The timing points to the widespread availability of AI chatbots such as ChatGPT that can generate readable text from simple prompts and uploaded information. They may have been used to rephrase the same basic NHANES findings endlessly to avoid plagiarism detection, says Jennifer Byrne, a molecular biologist at the University of Sydney who peer reviewed the PLOS Biology paper. It’s not possible to conclude with certainty that paper mills—commercial entities that sell authorship on fraudulent or low-quality papers—produced the papers, she says, but the “timing and scale of the increase make you think there has to be some kind of coordination behind this.”

Many of the more recent NHANES studies selectively analyzed portions of its data set without a clear rationale—for example, authors limited their analysis to certain years, or certain ages of people in the survey. That suggests the authors were on the hunt for statistically significant results to generate easy publications, Spick says. But fishing for results in such a huge data set is bound to come up with many false positive findings. When the team took a closer look at the 28 NHANES studies that had explored depression, they found that only 13 of the results survived a statistical adjustment that corrects for the risk of finding false positives.

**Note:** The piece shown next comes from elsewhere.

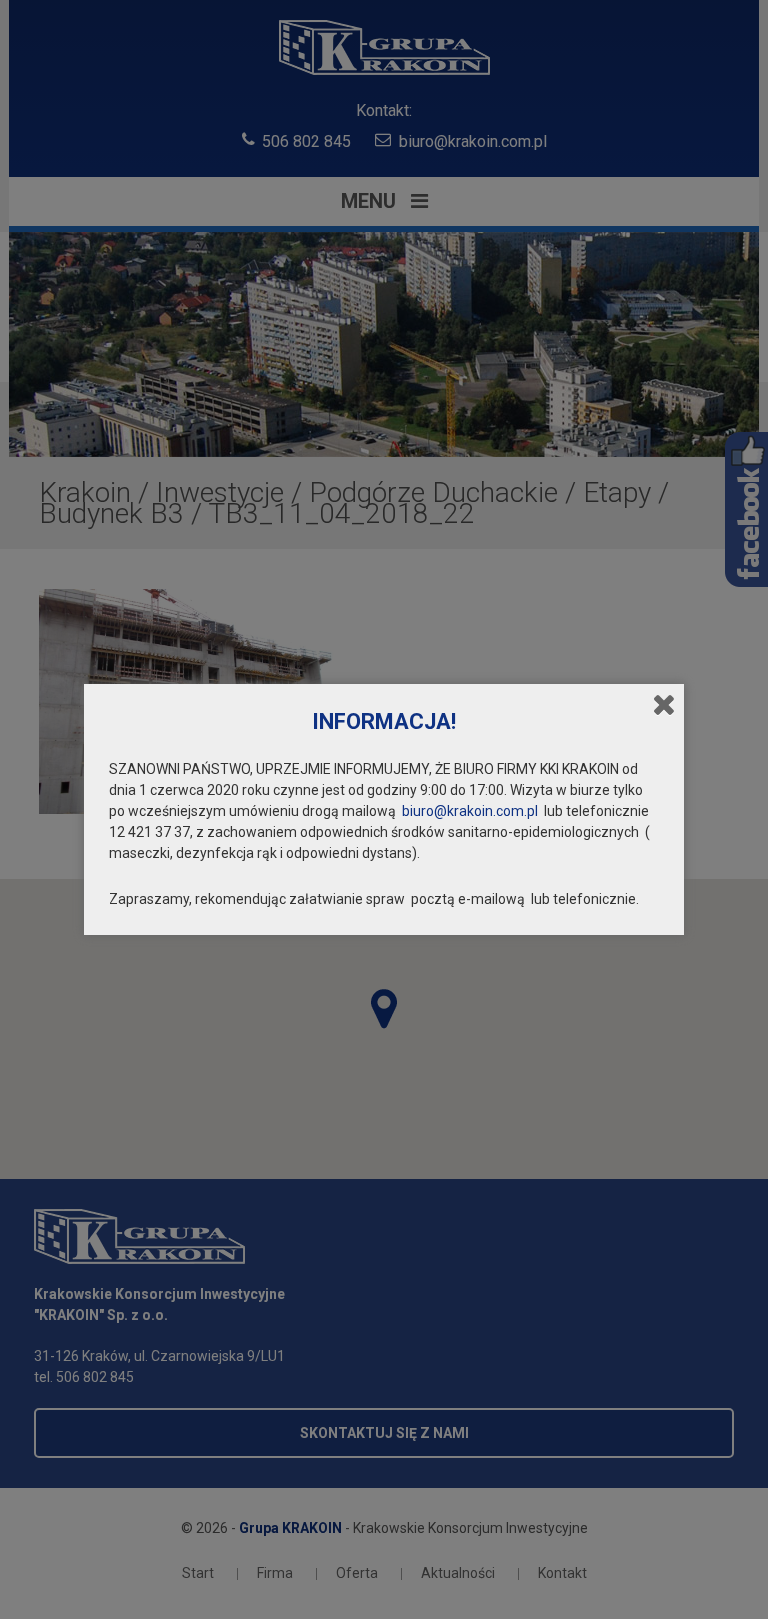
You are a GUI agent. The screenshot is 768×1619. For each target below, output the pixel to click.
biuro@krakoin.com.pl (470, 811)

Spick and his team think their analysis may drastically underestimate the problem. Their search only looked for NHANES studies that fit the formula Spick had been seeing, but a broader search finds that papers using the data set increased from 4926 in 2023 to 7876 in 2024. And other big health data sets—such as the Global Burden of Disease study—may also be vulnerable, Spick says. These data sets make it easy for researchers to interact with their information using coding languages such as Python or R, but this also makes them easy to exploit: His team was easily able to write code that could pull all the data from NHANES and “chug through the combinations” of diseases and health variables. The “industrialization” of low-quality research overwhelms the literature with useless findings, Spick says. “Honestly, I got really hopping mad about it.”

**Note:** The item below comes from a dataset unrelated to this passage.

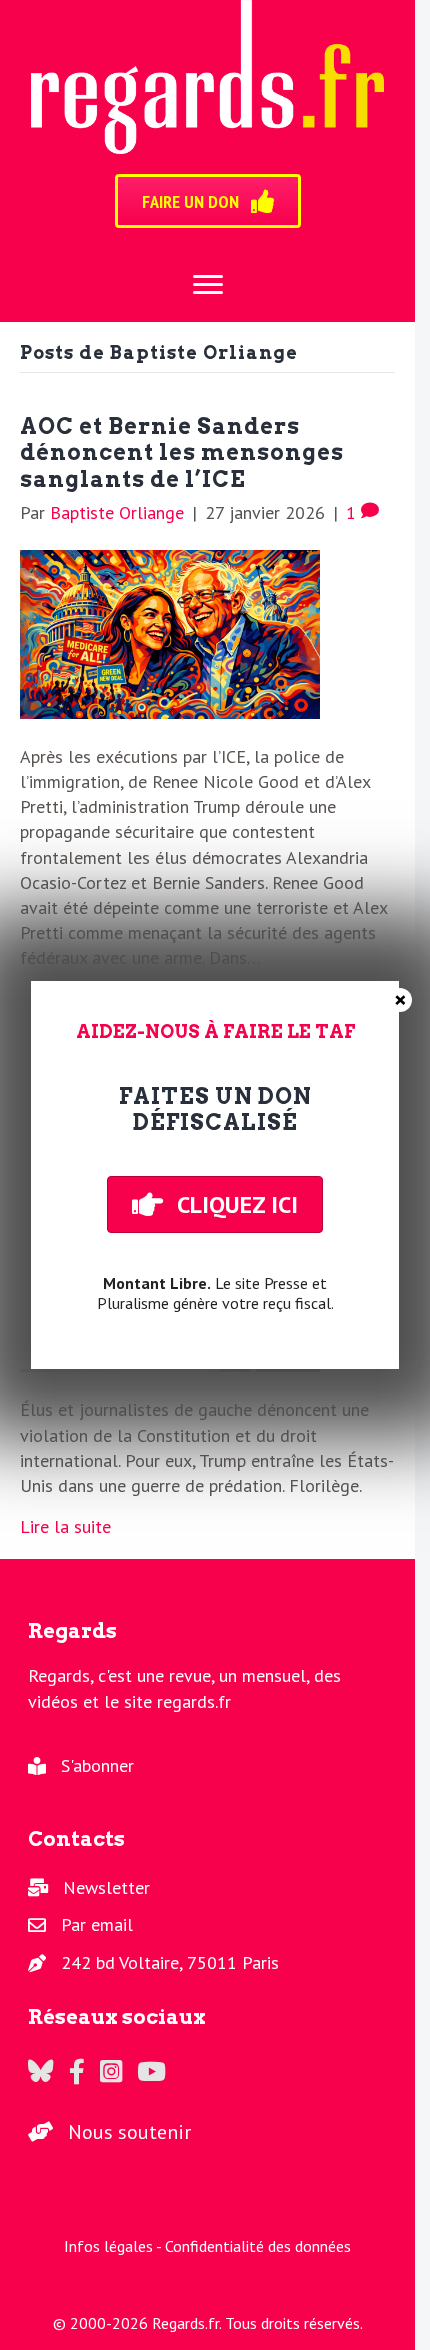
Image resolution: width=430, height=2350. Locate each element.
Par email (97, 1924)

These papers reflect broad problems in both scientific publishing and how research is rewarded, Richardson says. “All of the publishers named in the article accepted fees, likely on the order of $1000 each, to publish this junk,” he notes. (Open-access journals, including PLOS Biology, generally charge author fees to make papers freely available.) And researchers are incentivized to publish more papers, rather than higher quality papers, in order to advance in their careers, Richardson adds. The problem, he warns, “will only get worse unless we radically restructure incentives around scientific publication.”

Low-quality papers are surging by exploiting public data sets and AI (2025)

References

Top Articles
Latest Posts
Recommended Articles
Article information

Author: Jonah Leffler

Last Updated:

Views: 6489

Rating: 4.4 / 5 (45 voted)

Reviews: 84% of readers found this page helpful

Author information

Name: Jonah Leffler

Birthday: 1997-10-27

Address: 8987 Kieth Ports, Luettgenland, CT 54657-9808

Phone: +2611128251586

Job: Mining Supervisor

Hobby: Worldbuilding, Electronics, Amateur radio, Skiing, Cycling, Jogging, Taxidermy

Introduction: My name is Jonah Leffler, I am a determined, faithful, outstanding, inexpensive, cheerful, determined, smiling person who loves writing and wants to share my knowledge and understanding with you.